No. 16-cv-03771-CW(DMR) (N.D. Cal. Sept. 5, 2018)

In this wrongful death case, the court imposed sanctions against the defendant for its spoliation of evidence.

It also found that the defendant waived privilege and compelled it to produce all responsive documents.

This case began when a psychiatric patient, Haneefah Nuriddin, was left unattended by hospital staff. At some point, Nuriddin exited the hospital. The staff member who had been with her evidently saw her “standing near a bus stop.” However, he “did not…call for help” immediately. At some point, he “reported Nuriddin’s disappearance” to his supervisor, who called the on-site sheriff’s desk. Almost an hour after that call, the police were called.

Nuriddin was found dead the next day.

Her successor-in-interest, Ben Porter, filed this wrongful death case against the City and County of San Francisco (“CCSF”), among others.

During discovery, Porter requested the audio recording of the initial call reporting Nuriddin’s “AWOL/escape.” While CCSF provided some discovery, it did not produce the call recording. Eventually, it responded that the call recording had been erased under the hospital’s retention policy.

The parties met and conferred about both the missing call recording and “CCSF’s failure to provide a privilege log” for its responses. Thereafter, Porter moved for spoliation sanctions under Federal Rule of Civil Procedure 37(e). He also moved to compel the production of withheld documents, arguing that CCSF had waived its privilege.

The parties agreed that CCSF “had a duty to preserve” the call recording and failed in that duty. In fact, it “took no steps” to preserve the call recording beyond forwarding Porter’s preservation request to the hospital. The court also “easily” concluded that the lost call recording “cannot be restored or replaced” through additional discovery.

The court also found that this spoliation prejudiced Porter. As “CCSF’s first response to Nuriddin’s disappearance,” the call was “the only contemporaneous record of what information” CCSF reported to law enforcement.

However, the court did not find that CCSF intentionally spoliated that evidence. Its “behavior amount[ed] to gross negligence, not intentional malfeasance.” The court concluded that it could not impose an adverse inference jury instruction under those circumstances.

Yet further sanctions were, in the court’s view, appropriate to fully cure the prejudice. Therefore, it ordered “that the jury may hear a short factual statement…regarding the spoliation” of the recording. The court also ordered CCSF to pay Porter’s attorneys’ fees and costs associated with the spoliation motion.

Regarding the privilege logs, CCSF admitted that it never produced a privilege log. It excused this absence by claiming that the effort would be “unduly burdensome.”

The court admitted that “waiver [of privilege] is a harsh sanction” for a party that failed to produce a privilege log. Still, other “courts have not hesitated to find waiver where a party repeatedly engages in inexcusable or unjustifiable conduct.”
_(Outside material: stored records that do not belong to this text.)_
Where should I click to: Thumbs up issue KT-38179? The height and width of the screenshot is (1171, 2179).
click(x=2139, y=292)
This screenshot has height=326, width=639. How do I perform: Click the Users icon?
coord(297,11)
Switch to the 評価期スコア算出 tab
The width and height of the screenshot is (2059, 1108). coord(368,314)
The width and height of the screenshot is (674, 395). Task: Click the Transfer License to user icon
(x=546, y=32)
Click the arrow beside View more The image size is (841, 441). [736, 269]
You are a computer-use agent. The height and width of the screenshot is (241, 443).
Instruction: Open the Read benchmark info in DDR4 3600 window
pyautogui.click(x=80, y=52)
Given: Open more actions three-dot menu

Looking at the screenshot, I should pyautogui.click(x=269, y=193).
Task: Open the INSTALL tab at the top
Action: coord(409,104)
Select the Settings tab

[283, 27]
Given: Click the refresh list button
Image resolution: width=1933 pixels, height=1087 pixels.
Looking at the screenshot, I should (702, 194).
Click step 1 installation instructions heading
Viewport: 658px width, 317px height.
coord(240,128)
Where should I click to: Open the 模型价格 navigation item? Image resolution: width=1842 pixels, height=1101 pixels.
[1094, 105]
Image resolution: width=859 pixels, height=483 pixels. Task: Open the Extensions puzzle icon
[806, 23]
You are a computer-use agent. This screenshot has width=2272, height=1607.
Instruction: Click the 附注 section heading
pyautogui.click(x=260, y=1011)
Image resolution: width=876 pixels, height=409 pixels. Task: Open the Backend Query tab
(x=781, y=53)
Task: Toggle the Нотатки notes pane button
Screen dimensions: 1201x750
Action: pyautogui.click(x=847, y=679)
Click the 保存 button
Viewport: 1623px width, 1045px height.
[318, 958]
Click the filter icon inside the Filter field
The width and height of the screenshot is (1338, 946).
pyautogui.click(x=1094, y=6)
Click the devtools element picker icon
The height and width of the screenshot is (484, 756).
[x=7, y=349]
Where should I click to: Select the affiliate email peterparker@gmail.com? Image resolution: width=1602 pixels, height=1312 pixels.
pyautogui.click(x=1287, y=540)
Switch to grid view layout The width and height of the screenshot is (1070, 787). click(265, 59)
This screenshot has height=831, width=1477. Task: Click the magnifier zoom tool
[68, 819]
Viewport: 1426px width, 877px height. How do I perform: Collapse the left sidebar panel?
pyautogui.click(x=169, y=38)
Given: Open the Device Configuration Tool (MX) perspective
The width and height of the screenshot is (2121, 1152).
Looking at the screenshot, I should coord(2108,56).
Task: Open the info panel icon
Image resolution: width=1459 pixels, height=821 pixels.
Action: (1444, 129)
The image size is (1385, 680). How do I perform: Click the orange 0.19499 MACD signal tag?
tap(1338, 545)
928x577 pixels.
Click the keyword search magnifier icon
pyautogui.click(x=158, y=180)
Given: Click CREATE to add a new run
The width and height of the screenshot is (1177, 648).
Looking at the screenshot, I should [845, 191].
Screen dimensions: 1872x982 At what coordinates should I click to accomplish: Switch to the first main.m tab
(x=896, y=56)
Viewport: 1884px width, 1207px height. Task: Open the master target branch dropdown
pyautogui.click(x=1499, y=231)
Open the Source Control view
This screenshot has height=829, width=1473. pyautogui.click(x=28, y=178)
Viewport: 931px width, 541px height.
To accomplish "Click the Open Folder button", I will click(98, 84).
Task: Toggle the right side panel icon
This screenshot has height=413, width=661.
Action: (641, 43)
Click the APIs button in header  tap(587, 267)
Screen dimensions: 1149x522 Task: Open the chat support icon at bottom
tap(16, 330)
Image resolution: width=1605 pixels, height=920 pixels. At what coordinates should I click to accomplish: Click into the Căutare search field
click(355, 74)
Here, the court had already “admonished” CCSF’s counsel for its earlier failure to timely provide a privilege log. This “second failure to provide any privilege log” was therefore “simply indefensible.” The court found that CCSF “waived its right to assert privilege by failing to produce a privilege log.” It ordered CCSF to produce all responsive documents.

Takeaways on Ensuring the Preservation of Critical Evidence

No doubt the defendant’s failings here were dire — as the court said, it “should have done more, and should have acted earlier to preserve” this necessary evidence. However, the plaintiff also delayed asking for this evidence until around two years after the incident. Avoid making the same mistake: prepare thoroughly before your initial Rule 26(f) conference and be sure to discuss preservation of all important evidence at the meet-and-confer.